DavidWright2010 wrote:

Yes, I've come to the same realization.

When the next bird comes by I will try AF.C mode, TAv , and back-button focusing, and see what happens.

David

David - I think people suggest back button focus without understanding what it does and doesn't do. It will have zero impact on the camera's ability to track a moving subject.

But when I hold down the BBF button and pan around, the cam re-focuses continuously. Doesn't that save some time - I then just press the shutter when the BIF looks good?

It can be very useful when you're WAITING for action at a given point. When in AF-C with focus controlled by the shutter button - when you press the shutter button the camera will start to focus. If you're waiting for a bird to take off (without the need to track AFTER it takes off) if you have focus control on the shutter button and you take your finger off while you wait - when you see the bird take off and press the shutter the camera will focus again - maybe you've moved it and it focuses on the wrong thing.

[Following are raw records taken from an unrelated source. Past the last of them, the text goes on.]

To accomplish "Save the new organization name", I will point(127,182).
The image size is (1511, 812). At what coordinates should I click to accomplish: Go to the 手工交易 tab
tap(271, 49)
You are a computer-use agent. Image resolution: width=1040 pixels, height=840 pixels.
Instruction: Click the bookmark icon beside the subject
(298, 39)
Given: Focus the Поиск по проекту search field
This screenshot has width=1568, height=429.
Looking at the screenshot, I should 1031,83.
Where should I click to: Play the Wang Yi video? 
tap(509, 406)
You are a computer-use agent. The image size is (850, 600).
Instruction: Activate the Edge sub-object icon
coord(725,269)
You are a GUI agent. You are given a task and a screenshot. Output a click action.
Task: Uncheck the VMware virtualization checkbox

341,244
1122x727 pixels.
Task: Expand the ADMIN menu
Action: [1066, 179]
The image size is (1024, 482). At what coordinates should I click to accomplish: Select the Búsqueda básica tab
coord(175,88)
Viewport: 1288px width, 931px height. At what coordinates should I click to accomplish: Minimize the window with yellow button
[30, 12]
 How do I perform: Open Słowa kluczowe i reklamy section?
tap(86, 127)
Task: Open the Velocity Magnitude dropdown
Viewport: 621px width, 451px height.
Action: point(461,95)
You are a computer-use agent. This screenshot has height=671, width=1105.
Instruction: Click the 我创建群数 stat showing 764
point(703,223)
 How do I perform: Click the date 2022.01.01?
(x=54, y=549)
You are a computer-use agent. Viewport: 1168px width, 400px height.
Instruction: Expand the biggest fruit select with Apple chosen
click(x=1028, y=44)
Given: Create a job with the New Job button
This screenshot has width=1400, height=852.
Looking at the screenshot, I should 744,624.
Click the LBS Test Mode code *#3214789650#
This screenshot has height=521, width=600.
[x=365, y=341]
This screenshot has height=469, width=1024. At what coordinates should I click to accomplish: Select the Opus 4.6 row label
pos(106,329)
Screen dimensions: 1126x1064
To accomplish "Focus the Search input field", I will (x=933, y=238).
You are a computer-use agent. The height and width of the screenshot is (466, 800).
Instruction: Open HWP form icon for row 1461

With back button focus, you can focus with your thumb on the bird, take your thumb off and wait. When the moment comes you press the shutter with your finger and the camera won't re-focus.

I will try that. Up til now I haven't noticed that this is what happens.

Then, should you want to start tracking you can simply push back button with your thumb. Push back button with thumb early and you have same risk - camera will refocus (maybe you've moved point and it focuses on the wrong thing).

So, back button focus can be useful in very limited circumstances. HOWEVER, if you want to use it I suggest you keep it on all the time so you build up muscle memory and don't get confused over whether to use finger or thumb for focusing. But, just make sure you understand what the feature does and doesn't do.

Yes, good advice and thanks for the extended discussion.

Switching topics, the last 2 in-focus perched birds were inadvertently taken at 210 mm, and my working hypothesis from that was that the 70-300 mm lens was a little soft at 300 mm. A series of pix from a tripod showed a similar result. (But 1 exposure at each different camera setting.)

Then I took the series below just now. Aperture priority (f/7.1), the left 4 taken at 260 mm and the right 2 at 300 mm. There's no correlation with FL. The upper right is good focus, and so is the upper center (different FLs). The others are OK not quite as sharp. (Except the lower right which is clearly OOF)  Each time I focused on the bird with a half-shutter, then took the exposure.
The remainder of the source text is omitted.